OMSA não vê riscos em função dos casos atípicos


Porto Velho, Rondônia - A Organização Mundial de Saúde Animal (OIE) afirmou ontem que os dois casos atípicos da doença da “vaca louca” registrados no Brasil não representam riscos para a produção bovina do país. “Os informes foram apresentados pelo Serviço Veterinário Oficial do Brasil. Os casos ocorreram de forma independente e isolada e foram confirmados pelo laboratório de referência internacional da OIE, no Canadá, na última sexta-feira (3)”, informou o Ministério da Agricultura, em nota.

“O Ministério da Agricultura, Pecuária e Abastecimento (Mapa) reforça que o Brasil mantém sua classificação como país de risco insignificante para a doença, não justificando qualquer impacto no comércio de animais e seus produtos e subprodutos”, complementou o órgão.
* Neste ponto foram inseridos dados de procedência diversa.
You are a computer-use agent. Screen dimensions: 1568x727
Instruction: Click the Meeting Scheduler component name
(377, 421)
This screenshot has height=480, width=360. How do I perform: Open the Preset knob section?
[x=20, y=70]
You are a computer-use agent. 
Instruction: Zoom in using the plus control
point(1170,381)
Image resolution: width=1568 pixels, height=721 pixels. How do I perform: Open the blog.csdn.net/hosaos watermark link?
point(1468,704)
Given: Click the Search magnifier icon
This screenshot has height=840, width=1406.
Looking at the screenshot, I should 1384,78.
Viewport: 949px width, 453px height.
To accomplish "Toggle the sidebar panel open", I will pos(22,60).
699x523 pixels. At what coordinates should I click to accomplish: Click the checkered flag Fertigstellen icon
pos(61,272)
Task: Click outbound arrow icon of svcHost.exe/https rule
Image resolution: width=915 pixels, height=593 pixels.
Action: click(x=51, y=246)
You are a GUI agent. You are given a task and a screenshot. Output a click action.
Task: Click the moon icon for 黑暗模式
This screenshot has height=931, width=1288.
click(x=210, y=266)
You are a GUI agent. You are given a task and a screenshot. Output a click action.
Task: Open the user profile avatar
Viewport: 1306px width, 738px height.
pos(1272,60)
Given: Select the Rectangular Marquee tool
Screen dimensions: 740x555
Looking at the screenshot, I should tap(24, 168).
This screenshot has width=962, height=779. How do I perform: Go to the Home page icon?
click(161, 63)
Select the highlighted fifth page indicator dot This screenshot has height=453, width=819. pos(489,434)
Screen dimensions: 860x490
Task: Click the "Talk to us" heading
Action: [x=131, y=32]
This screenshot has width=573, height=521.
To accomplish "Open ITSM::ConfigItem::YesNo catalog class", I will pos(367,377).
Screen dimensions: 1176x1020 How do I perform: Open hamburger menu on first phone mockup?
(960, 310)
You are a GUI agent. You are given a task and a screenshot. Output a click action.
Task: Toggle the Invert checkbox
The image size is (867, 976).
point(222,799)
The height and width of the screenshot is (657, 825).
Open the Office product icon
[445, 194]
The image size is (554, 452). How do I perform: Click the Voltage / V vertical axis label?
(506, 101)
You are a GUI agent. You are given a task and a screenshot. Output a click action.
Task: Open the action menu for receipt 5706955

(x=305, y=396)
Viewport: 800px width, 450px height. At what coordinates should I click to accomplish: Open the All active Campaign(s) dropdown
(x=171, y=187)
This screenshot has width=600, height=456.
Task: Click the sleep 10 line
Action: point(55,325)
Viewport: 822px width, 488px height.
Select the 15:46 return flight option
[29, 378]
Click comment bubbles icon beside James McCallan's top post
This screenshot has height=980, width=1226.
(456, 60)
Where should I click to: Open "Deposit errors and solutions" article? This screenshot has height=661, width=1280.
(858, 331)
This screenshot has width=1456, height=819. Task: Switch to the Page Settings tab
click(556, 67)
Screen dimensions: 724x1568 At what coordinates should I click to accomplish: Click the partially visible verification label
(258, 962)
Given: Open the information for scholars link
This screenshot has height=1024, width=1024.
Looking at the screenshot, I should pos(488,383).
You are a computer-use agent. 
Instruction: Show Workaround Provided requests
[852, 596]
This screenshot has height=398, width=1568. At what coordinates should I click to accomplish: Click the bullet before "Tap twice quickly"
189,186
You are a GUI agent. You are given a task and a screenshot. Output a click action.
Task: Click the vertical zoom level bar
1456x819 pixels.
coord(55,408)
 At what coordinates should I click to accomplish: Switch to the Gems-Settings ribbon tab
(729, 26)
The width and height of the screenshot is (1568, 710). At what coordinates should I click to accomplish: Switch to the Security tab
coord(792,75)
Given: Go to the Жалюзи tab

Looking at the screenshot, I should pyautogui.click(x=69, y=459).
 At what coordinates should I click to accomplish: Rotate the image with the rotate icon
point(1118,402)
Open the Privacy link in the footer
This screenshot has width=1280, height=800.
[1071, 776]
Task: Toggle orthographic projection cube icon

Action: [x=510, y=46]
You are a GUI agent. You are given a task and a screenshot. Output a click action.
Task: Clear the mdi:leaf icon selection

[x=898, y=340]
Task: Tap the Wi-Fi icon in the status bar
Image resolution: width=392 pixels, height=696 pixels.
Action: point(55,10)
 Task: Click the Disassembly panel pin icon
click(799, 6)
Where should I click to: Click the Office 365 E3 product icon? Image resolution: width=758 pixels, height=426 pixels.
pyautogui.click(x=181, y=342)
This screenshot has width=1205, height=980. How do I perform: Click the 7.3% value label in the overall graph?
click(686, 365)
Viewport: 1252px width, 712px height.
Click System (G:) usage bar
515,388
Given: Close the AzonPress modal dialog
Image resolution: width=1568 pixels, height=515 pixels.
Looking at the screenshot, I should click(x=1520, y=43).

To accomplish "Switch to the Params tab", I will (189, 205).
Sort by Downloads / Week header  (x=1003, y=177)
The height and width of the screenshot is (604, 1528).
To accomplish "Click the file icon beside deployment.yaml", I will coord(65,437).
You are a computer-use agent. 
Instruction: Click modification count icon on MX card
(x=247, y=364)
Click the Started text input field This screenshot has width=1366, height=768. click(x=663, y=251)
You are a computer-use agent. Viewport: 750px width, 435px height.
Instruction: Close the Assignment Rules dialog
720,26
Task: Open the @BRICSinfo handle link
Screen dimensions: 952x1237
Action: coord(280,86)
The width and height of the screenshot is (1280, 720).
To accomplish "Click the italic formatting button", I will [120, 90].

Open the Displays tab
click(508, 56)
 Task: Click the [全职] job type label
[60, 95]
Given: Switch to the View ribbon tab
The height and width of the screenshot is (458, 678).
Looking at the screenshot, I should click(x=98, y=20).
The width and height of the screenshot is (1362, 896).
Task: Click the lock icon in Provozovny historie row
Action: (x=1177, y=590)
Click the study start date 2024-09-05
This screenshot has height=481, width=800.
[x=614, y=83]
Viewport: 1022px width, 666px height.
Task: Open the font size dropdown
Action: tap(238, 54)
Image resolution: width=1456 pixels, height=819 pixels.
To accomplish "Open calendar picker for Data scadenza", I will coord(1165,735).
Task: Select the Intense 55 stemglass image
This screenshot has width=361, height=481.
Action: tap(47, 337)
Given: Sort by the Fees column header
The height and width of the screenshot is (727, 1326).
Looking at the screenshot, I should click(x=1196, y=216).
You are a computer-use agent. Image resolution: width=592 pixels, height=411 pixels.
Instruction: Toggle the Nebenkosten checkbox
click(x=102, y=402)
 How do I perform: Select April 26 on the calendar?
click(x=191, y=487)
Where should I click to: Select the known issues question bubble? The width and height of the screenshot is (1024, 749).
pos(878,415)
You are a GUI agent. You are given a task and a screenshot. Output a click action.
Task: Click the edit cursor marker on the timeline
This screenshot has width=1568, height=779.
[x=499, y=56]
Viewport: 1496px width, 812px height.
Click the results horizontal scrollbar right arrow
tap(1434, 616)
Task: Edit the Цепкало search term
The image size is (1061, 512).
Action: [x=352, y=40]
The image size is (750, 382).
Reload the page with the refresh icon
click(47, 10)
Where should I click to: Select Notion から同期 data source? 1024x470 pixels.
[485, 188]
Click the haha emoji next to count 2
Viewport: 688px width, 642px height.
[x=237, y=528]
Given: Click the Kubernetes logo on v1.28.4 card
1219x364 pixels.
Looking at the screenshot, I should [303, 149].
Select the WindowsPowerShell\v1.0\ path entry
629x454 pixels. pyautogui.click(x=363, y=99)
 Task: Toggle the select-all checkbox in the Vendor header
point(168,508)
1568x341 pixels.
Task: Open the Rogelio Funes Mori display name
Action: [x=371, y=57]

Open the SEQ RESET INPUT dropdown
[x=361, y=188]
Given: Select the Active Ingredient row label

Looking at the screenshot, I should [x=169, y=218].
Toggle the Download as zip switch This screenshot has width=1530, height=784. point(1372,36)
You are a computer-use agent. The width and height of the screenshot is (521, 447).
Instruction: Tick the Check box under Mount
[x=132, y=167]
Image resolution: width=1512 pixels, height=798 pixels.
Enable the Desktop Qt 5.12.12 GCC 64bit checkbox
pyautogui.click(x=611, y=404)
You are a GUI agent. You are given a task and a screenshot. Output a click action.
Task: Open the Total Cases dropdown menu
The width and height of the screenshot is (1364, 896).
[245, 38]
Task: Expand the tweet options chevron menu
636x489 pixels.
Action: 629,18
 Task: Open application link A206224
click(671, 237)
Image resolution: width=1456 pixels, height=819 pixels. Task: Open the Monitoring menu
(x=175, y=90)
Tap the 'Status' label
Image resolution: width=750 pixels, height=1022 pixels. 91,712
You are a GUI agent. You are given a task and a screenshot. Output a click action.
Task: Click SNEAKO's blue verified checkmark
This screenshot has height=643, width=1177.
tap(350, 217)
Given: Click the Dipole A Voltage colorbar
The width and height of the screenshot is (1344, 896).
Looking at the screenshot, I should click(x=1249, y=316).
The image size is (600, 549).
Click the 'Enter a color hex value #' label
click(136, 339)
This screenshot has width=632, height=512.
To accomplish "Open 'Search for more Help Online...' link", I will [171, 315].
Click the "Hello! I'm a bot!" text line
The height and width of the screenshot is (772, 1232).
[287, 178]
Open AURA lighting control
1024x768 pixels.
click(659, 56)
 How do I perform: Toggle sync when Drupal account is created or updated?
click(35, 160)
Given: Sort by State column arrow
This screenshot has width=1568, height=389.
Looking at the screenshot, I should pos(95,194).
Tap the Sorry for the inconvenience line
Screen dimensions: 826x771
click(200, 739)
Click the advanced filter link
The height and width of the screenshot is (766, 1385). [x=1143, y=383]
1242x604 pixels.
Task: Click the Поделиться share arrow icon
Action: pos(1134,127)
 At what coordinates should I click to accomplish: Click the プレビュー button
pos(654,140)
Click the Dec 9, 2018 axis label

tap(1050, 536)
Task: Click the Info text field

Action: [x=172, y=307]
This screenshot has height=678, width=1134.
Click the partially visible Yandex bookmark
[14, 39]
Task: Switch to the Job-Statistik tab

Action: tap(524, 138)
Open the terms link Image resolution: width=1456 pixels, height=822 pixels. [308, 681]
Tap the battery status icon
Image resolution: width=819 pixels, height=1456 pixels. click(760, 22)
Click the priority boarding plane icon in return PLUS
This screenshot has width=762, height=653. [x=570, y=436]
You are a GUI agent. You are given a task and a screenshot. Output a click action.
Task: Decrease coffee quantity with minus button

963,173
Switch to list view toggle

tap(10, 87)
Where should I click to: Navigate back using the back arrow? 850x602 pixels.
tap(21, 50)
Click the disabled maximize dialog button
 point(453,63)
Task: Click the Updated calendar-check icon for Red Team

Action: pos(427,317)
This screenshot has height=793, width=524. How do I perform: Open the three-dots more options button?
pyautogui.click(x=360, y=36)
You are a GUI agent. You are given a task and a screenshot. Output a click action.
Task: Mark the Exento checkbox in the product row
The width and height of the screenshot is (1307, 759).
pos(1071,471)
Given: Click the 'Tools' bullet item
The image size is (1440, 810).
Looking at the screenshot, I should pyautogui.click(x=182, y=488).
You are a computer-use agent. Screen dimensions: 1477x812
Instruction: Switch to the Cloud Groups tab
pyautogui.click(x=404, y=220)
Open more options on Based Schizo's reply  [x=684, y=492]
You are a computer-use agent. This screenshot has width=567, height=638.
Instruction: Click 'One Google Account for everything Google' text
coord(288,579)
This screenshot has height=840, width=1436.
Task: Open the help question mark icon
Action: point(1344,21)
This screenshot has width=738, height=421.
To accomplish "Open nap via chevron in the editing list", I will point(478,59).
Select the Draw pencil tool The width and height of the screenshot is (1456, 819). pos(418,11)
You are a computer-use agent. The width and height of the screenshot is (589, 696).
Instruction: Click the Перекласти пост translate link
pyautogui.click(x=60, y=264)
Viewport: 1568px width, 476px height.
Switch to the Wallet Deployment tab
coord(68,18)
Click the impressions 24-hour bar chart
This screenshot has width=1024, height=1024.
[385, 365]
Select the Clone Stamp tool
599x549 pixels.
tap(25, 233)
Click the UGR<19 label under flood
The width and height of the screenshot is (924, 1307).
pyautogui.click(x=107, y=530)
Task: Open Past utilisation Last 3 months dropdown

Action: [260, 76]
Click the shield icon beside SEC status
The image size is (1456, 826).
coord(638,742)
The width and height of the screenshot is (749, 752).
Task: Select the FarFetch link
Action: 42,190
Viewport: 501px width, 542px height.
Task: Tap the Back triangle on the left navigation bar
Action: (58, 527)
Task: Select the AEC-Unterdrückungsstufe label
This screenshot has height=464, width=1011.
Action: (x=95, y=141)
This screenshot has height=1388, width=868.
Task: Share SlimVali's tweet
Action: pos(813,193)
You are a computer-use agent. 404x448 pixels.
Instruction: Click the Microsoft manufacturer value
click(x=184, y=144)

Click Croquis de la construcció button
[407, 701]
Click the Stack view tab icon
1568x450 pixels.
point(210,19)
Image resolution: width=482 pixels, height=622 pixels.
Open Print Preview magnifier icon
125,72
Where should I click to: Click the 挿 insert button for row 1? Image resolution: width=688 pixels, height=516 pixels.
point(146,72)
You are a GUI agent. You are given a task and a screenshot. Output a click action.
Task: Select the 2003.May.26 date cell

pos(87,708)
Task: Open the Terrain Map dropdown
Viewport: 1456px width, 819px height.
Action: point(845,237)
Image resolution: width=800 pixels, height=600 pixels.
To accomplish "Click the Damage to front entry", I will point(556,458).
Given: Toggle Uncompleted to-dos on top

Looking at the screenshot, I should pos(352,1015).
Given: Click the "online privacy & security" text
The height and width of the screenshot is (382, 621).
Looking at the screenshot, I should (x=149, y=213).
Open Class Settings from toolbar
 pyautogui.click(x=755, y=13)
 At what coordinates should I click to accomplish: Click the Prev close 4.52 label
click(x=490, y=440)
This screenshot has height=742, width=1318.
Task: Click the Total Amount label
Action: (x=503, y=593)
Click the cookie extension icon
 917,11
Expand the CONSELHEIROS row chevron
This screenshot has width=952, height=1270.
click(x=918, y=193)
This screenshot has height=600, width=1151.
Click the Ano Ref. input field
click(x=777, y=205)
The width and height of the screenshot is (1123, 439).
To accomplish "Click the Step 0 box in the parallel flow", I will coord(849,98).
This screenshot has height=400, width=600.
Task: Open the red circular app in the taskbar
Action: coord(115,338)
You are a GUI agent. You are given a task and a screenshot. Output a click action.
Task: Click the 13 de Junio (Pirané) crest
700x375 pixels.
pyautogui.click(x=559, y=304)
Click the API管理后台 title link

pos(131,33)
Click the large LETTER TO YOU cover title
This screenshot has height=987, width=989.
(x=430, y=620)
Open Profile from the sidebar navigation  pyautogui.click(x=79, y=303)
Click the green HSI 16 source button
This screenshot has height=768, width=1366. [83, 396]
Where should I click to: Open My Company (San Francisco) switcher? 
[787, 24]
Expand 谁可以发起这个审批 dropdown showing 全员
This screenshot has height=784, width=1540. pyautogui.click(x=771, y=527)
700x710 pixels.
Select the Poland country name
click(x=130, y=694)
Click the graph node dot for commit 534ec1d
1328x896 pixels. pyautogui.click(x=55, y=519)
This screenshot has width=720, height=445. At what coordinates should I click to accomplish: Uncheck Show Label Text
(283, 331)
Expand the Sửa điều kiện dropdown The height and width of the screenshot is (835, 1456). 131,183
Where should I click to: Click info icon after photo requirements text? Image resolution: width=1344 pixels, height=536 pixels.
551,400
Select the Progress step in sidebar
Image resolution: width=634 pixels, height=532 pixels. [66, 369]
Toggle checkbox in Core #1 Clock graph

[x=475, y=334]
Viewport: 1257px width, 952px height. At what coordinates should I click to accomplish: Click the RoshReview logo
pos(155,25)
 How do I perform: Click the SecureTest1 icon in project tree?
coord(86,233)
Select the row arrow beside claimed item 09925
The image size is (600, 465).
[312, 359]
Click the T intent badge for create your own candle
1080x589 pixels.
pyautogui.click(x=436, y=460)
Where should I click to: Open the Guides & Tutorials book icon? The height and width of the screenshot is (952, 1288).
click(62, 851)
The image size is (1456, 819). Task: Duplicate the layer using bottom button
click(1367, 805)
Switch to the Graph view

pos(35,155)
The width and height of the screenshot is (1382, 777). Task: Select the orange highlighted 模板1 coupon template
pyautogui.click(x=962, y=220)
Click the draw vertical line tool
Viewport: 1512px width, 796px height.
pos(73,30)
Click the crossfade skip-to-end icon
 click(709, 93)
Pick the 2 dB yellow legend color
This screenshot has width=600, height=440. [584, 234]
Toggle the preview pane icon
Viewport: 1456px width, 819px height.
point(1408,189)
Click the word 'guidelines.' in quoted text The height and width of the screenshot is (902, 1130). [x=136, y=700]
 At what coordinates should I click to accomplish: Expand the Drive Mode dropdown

Os dois casos foram confirmados no último sábado em frigoríficos de Nova Canaã do Norte (MT) e de Belo Horizonte (MG). De acordo com a pasta, as irregularidades foram constatadas em inspeção realizada na quinta-feira em vacas de descarte de idade avançada e que estavam em decúbito nos currais. Por conta disso, o governo decidiu suspender as exportações para a China, em respeito ao acordo sanitário firmado entre os dois países. A China é o maior parceiro comercial do Brasil e foi a principal compradora de carne brasileira em 2020.

A Encefalopatia Espongiforme Bovina (EEB) é uma enfermidade degenerativa que atinge o sistema nervoso do gado, mais conhecida como doença da vaca louca, devido aos sintomas que incluem agressividade e falta de coordenação. Na década de 1990, um surto da doença no Reino Unido provocou a morte de dezenas de pessoas que ingeriram carne contaminada e mais de quatro milhões de cabeças de gado tiveram que ser abatidas, resultando prejuízos bilionários aos produtores britânicos.

A variante da doença encontrada no Brasil, porém, é atípica, menos perigosa do que a que causou o surto na Europa, segundo o Instituto Mineiro de Agropecuária (IMA). Na variante clássica, os animais se infectam após ingestão de ração contaminada. Na atípica, a doença aparece espontaneamente em bovinos isolados, como no caso de Belo Horizonte e Nova Canaã do Norte (MT).

Para representantes da empresa Ativa Investimentos, o caso não terá grandes impactos nas exportações. “Como a probabilidade maior é de caso atípico aqui no Brasil, avaliamos que as exportações serão retomadas em breve. O protocolo com os chineses é de interrupção do fluxo mediante ao primeiro teste positivo, mas o restabelecimento se dá após a contraprova atípica por agente internacional”, comentou a empresa.